──────── INPUT MATERIAL
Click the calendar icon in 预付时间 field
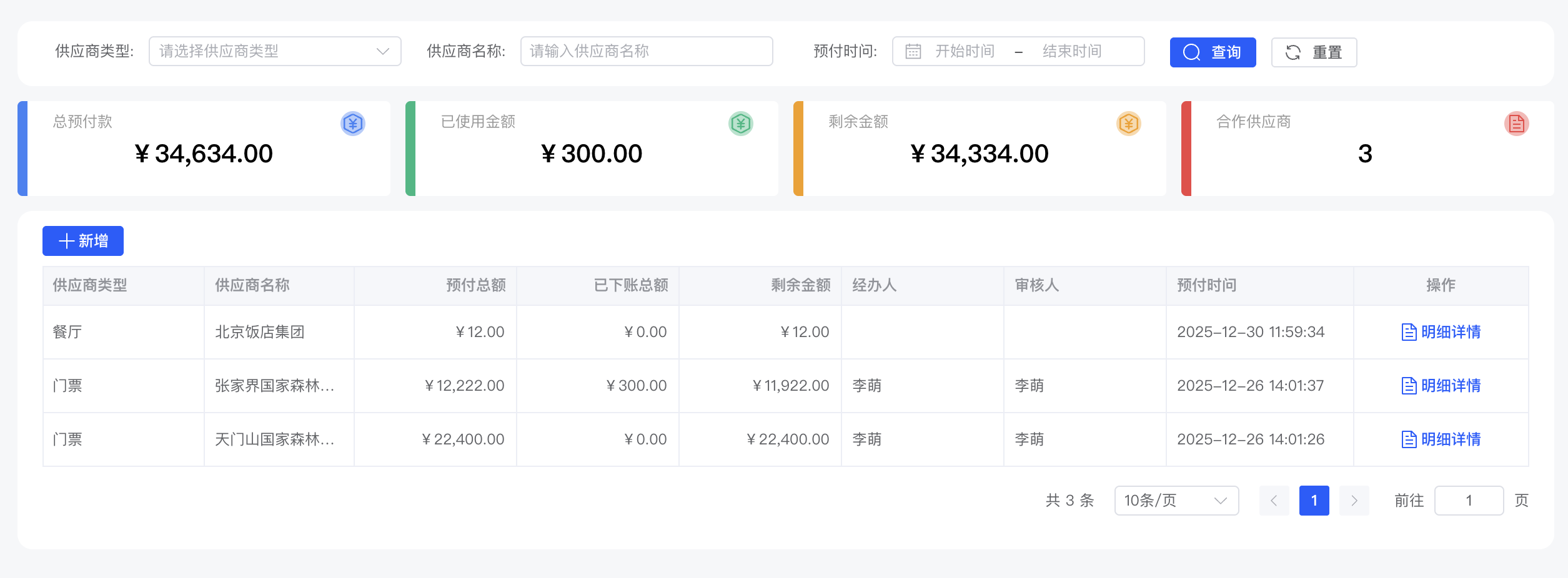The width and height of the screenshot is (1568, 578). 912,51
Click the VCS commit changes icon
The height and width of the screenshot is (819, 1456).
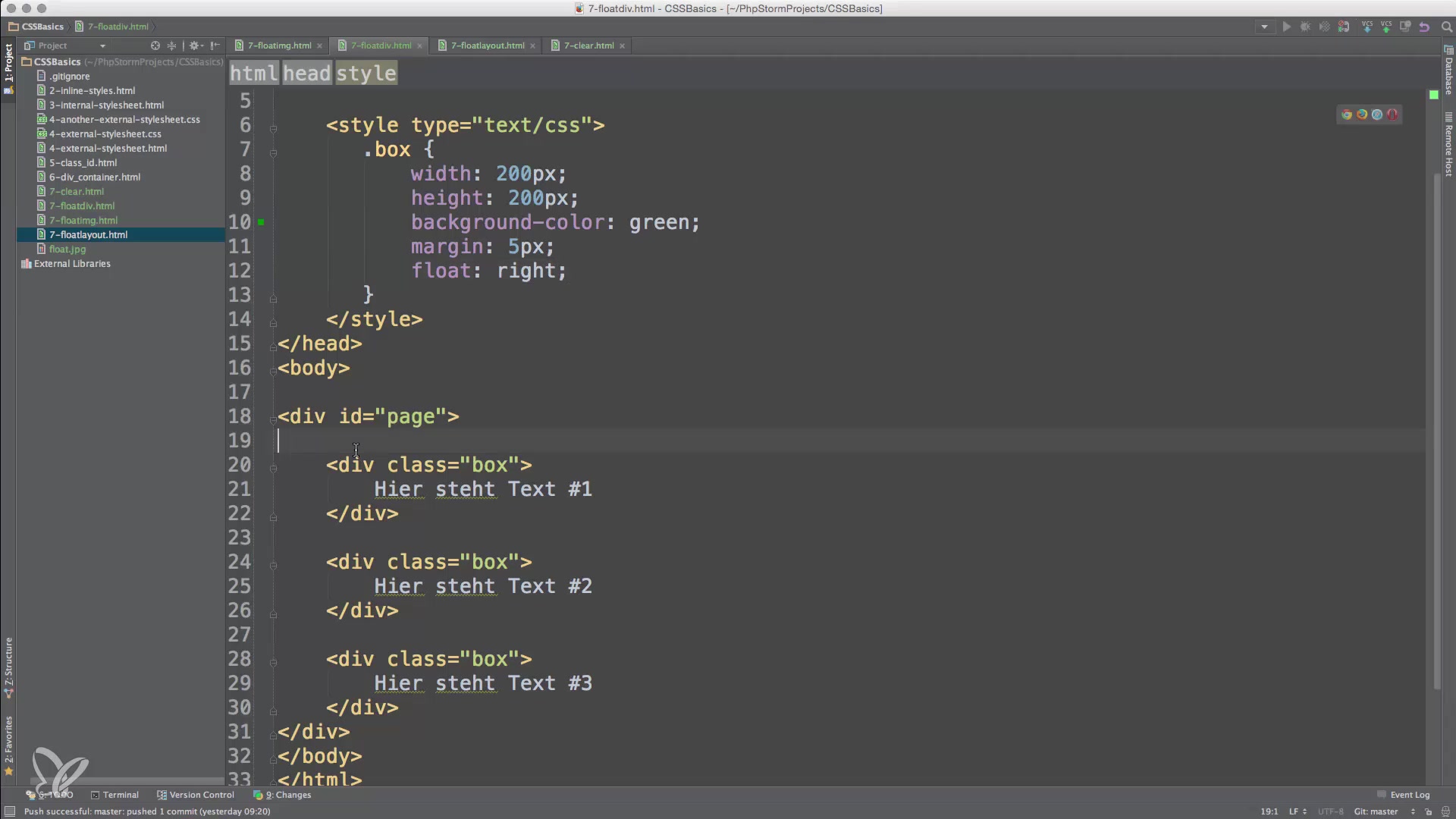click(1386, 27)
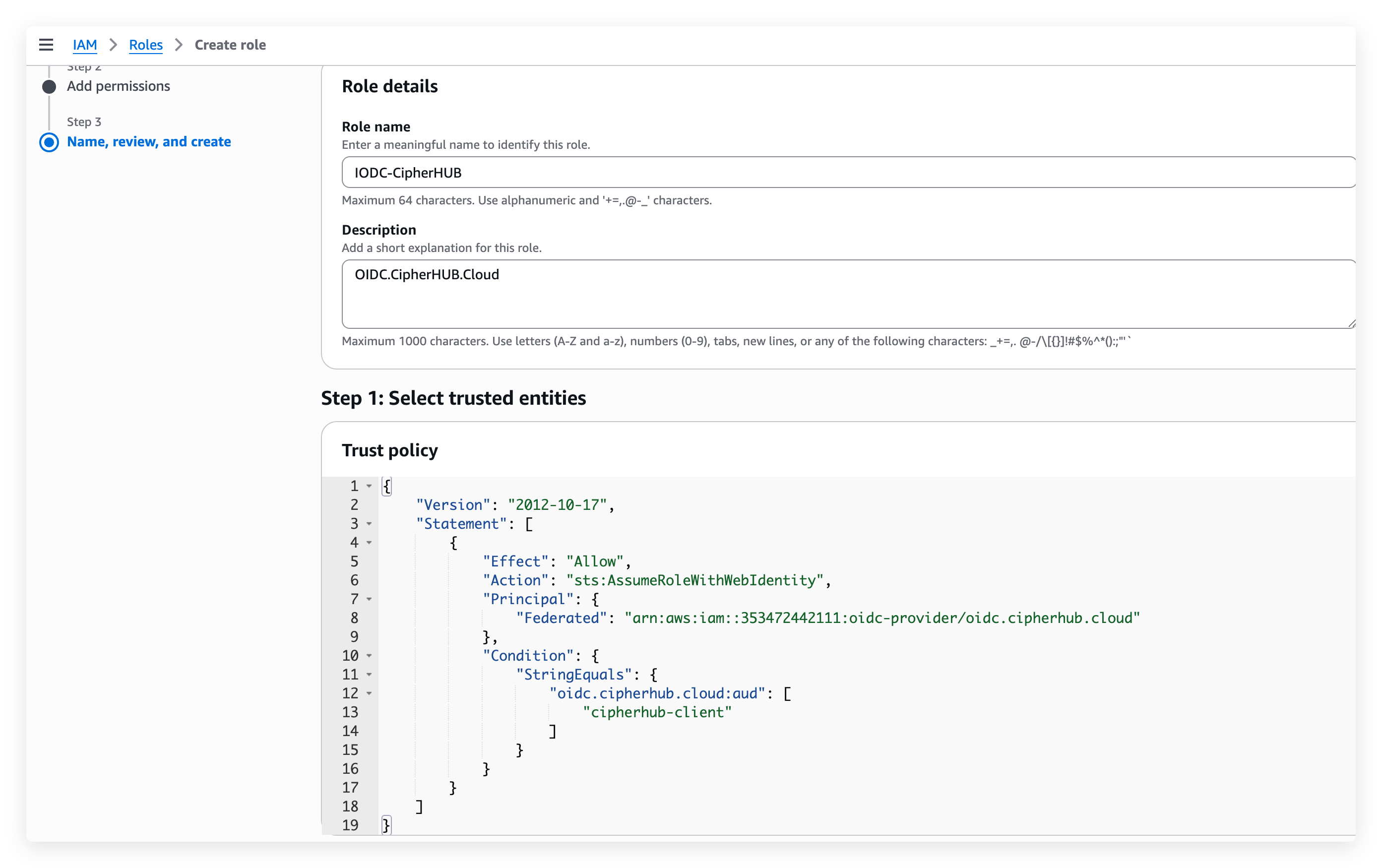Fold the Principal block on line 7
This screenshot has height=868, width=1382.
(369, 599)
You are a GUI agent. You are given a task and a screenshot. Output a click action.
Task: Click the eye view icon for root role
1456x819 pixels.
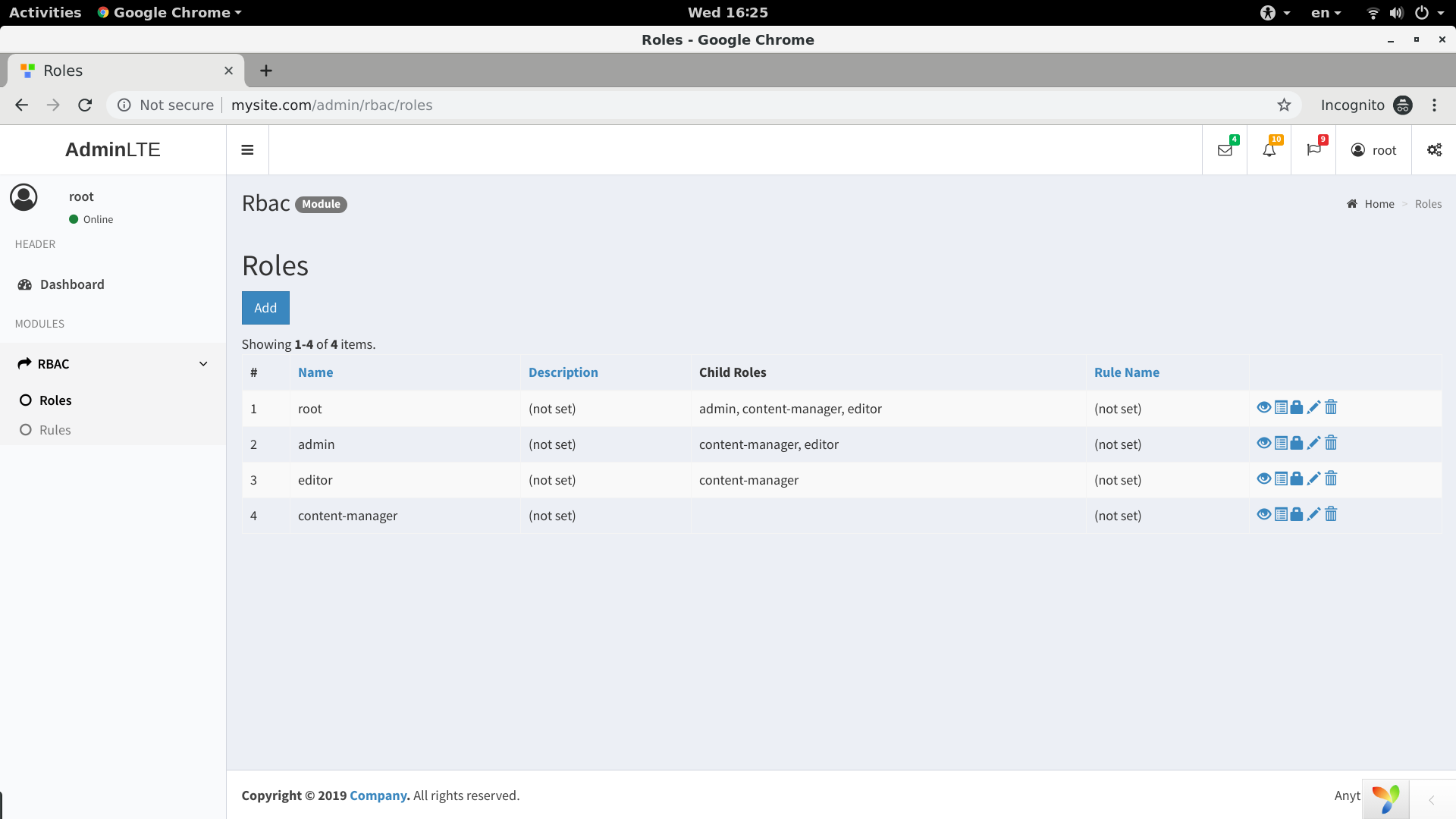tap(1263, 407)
────────────────
— EXERCISE GOAL —
Exclude all pictures and reproduce exactly the lines from the one containing "The height and" through the final line of the entries above.

— SOLUTION TO THE EXERCISE —
The height and width of the screenshot is (819, 1456).
click(1386, 27)
Fold the Principal block on line 7
This screenshot has height=868, width=1382.
(369, 599)
You are a GUI agent. You are given a task and a screenshot. Output a click action.
Task: Click the eye view icon for root role
1456x819 pixels.
tap(1263, 407)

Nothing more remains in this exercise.